An interview with the Director of the Department of Environmental Protection and Conservation, Donna Kalfatak, about Vanuatu’s plastic ban for World Ocean’s Day.
I’m the Director of Vanuatu’s Department of Environmental Protection and Conservation. I’ve been in this role since February 2019, and I previously worked in biodiversity and conservation.
As a director I have been working with our waste management team, the Ministry of Climate Change and the Ministry of Foreign Affairs on the development and implementation of the second phase of Vanuatu’s plastic ban and the regulations around it.
When did you first begin to focus on environmental issues?
I was raised in the islands. As a child I would go to the forest and gardens and I would go to the sea to fish and swim. I’m used to interacting and being connected to nature, so I went on to study and learn about our connection to the environment and the importance of biology, ecology and biodiversity.
Now I’m an environmentalist by profession. Environmentalism was my area of study at university and I have been working in the area for a long time. I have always wanted to protect the biodiversity and ecosystems of Vanuatu, and plastic and waste has one of the largest impacts on this. I thought: ‘we can work on the conservation of biodiversity and ecosystems but we need to address the source to make a sustainable change.’
How challenging has it been to implement the first phase of the nation-wide plastic ban?
When it first came out, there were comments from people who didn’t want it. But we kept moving forward. We had real challenges with ending single use plastics for shopping, and the public had some serious issues with this.
But in the end, the ban was implemented and now people appreciate the clean environment.
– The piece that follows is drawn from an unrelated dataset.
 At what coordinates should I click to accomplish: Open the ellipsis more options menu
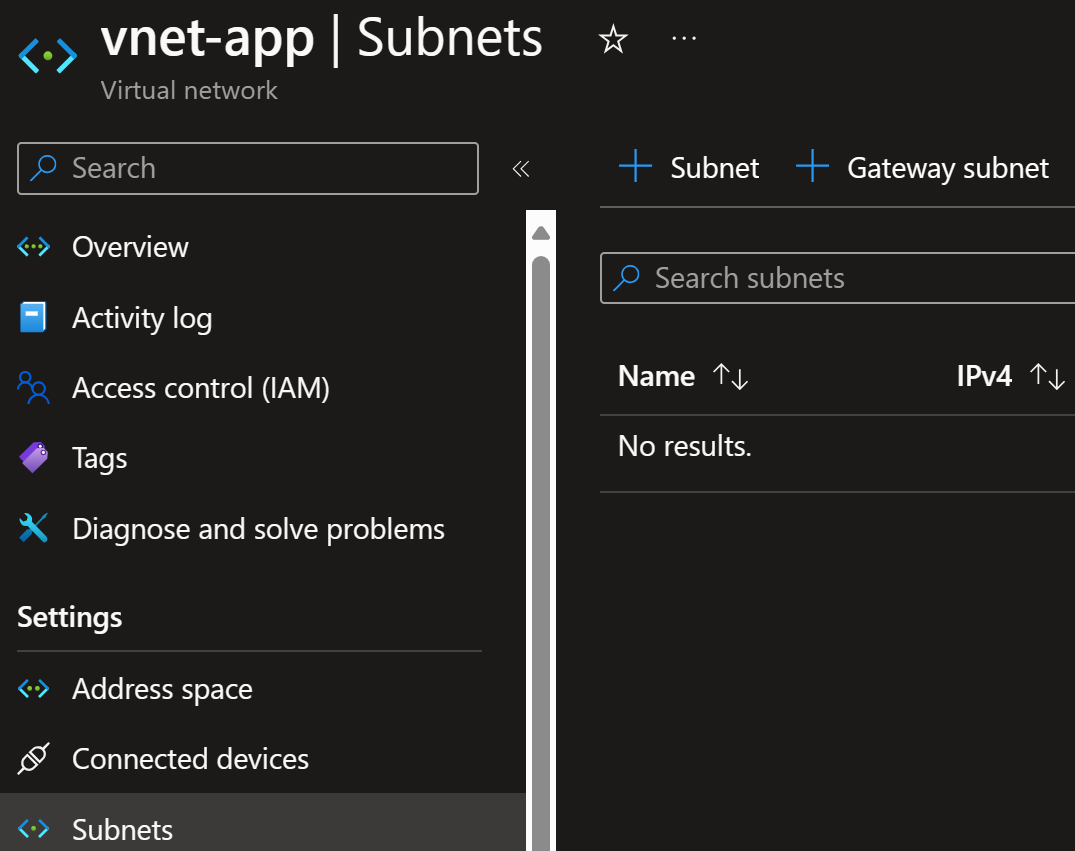tap(684, 38)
People are used to it, and shops are also comfortable with not providing plastic. Now people are more focused on looking at using alternatives that are better for the environment.
Why did Vanuatu want to introduce the ban?
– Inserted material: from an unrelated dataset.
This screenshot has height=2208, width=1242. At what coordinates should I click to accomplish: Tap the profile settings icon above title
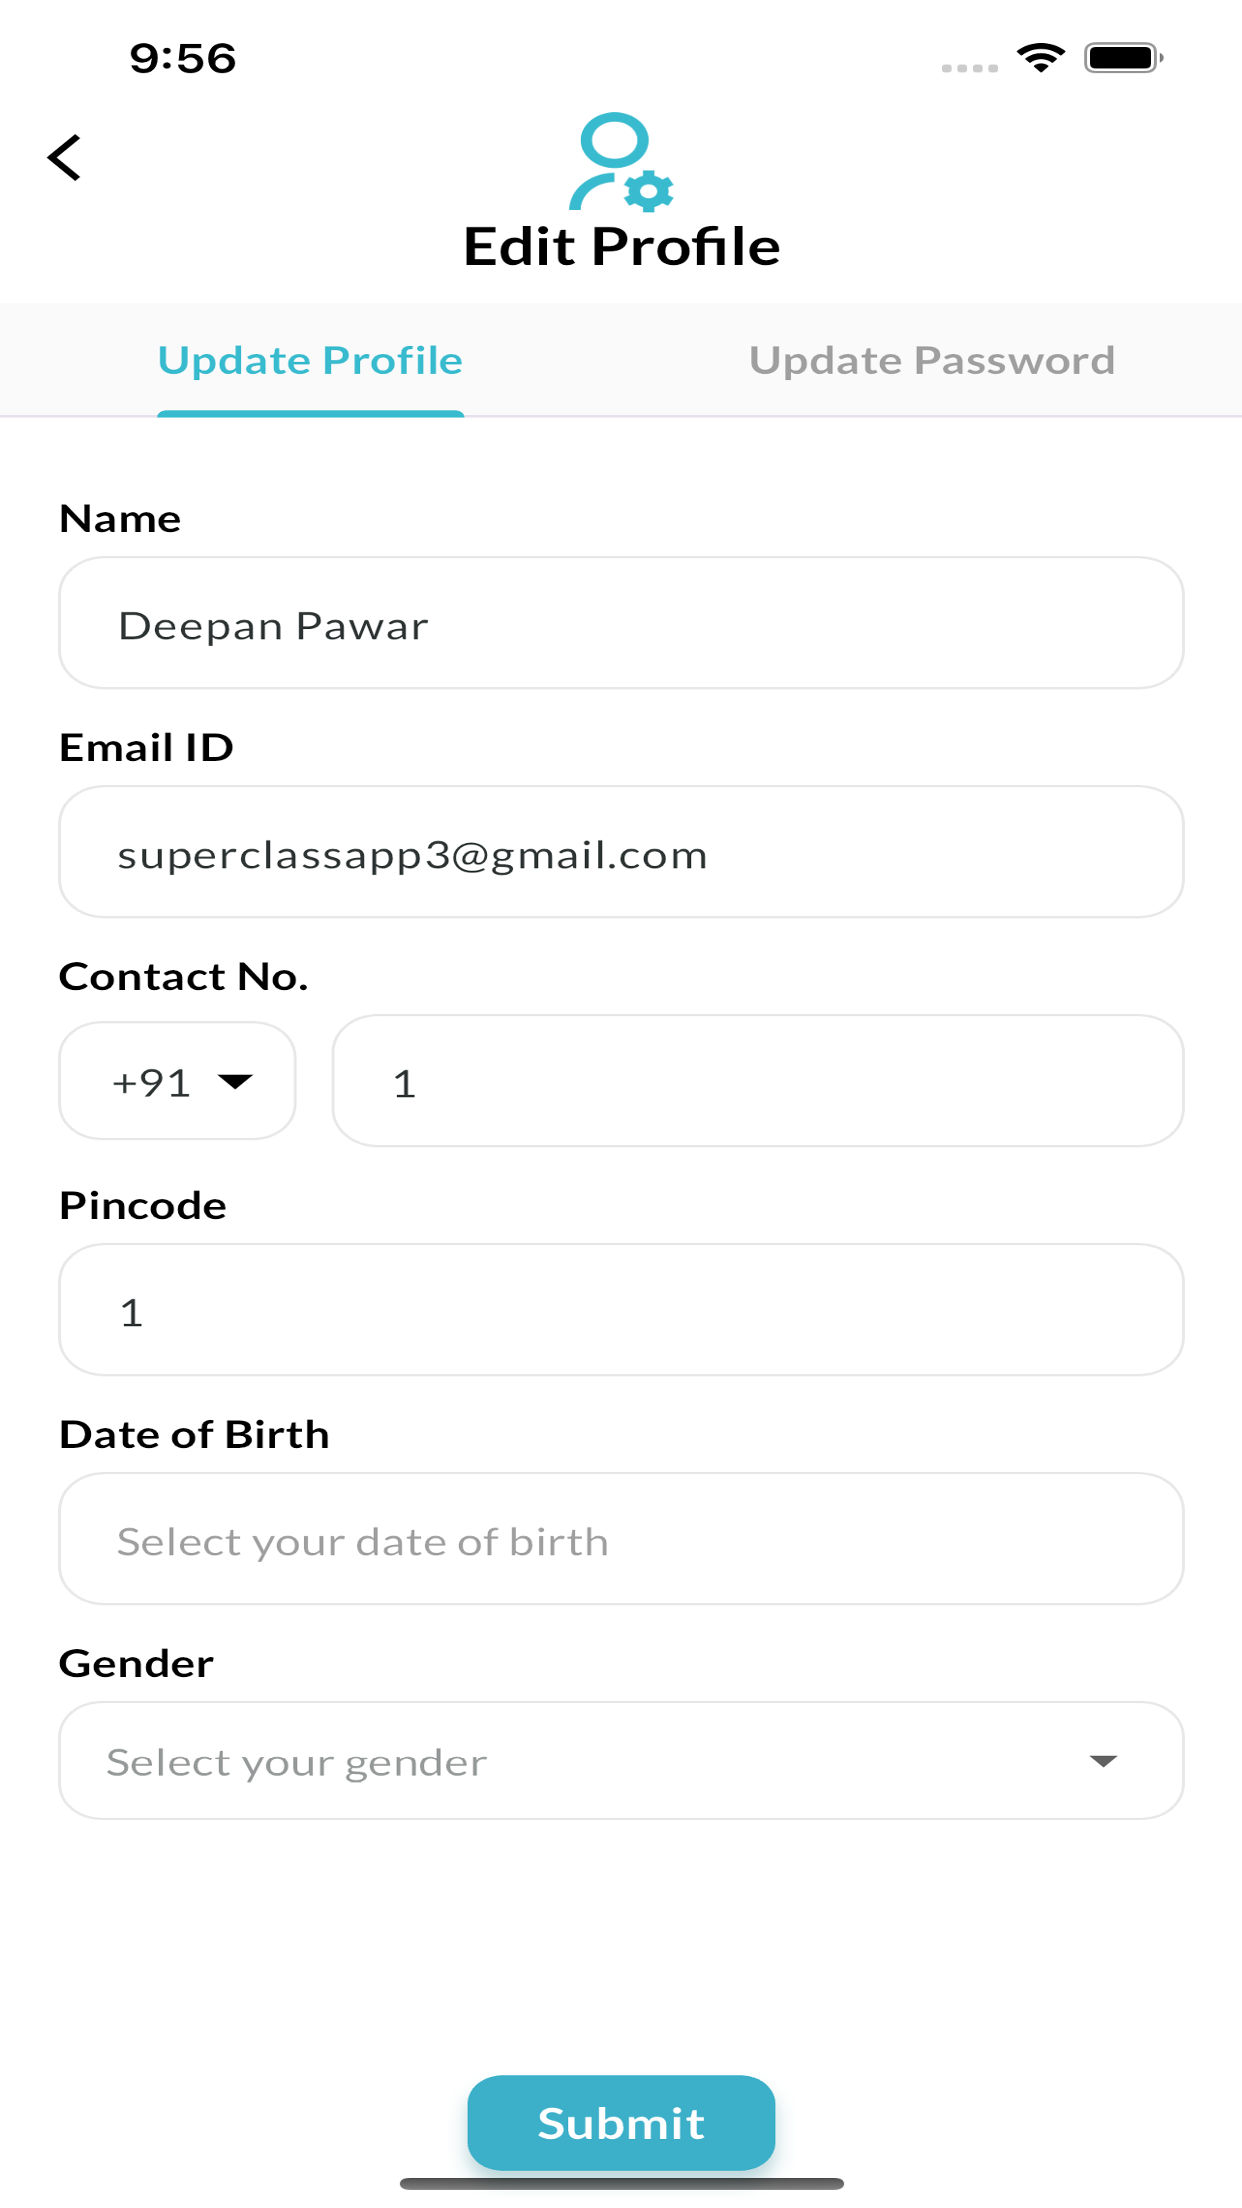click(620, 162)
In Vanuatu, we had run a lot of ‘clean up’ days and environmental days, and during these we would work on awareness, promote clean up drives and share information so people were aware of the issue of plastic waste.
But we would clean up waste and plastic and then it would just slowly return to normal with rubbish everywhere, so people could see some of these items were an issue when attitudes started changing. Once people saw it wasn’t good for the environment and not good for our health, the ban just started to make sense to people.
What effect has the ban had?
We are seeing less plastic bags and reduced plastic pollution in [the capital] Port Vila, and elsewhere in urban areas. So I think it has made a difference.
Recently I was in a meeting with other Pacific Islanders who came to Port Vila after some years, and they said they had noticed a big change.
What is happening with the second phase of the ban?
Phase 2 follows a waste audit done by the Centre for Environment, Aquaculture and Fisheries Science (Cefas)that is part of the Commonwealth Clean Oceans Program. Their audit showed eight other products that are higher in quantities.
Following that, there was a regional ministers meeting in February  that shared progress on plastic pollution. At that time the Minister of Foreign Affairs and External Trade, the Hon. Ralph Reganvanu, made an announcement on an expanded list of itemsthat included these eight items that would also be banned. Three months ago the Council of Ministers endorsed the ban, and now we are working on the official regulations and the ban will come into effect on the first of December this year.
One item that has been difficult though is disposal diapers, and we will not be banning them as yet. Instead, we have it on a phase out period for one year and will then decide whether to completely ban them or introduce different regulations. This will be a learning phase for us.
The other seven items have received good support, and people are very motivated.
What impact do you hope your work can achieve?
In the long term we want a clean ocean. And a green, healthy environment.
We hope that other countries will follow our example for clean oceans, because the ocean surrounds our countries. We are connected by the sea. We need other countries to come together and act on addressing ocean wastes as well. Vanuatu cannot do this by itself.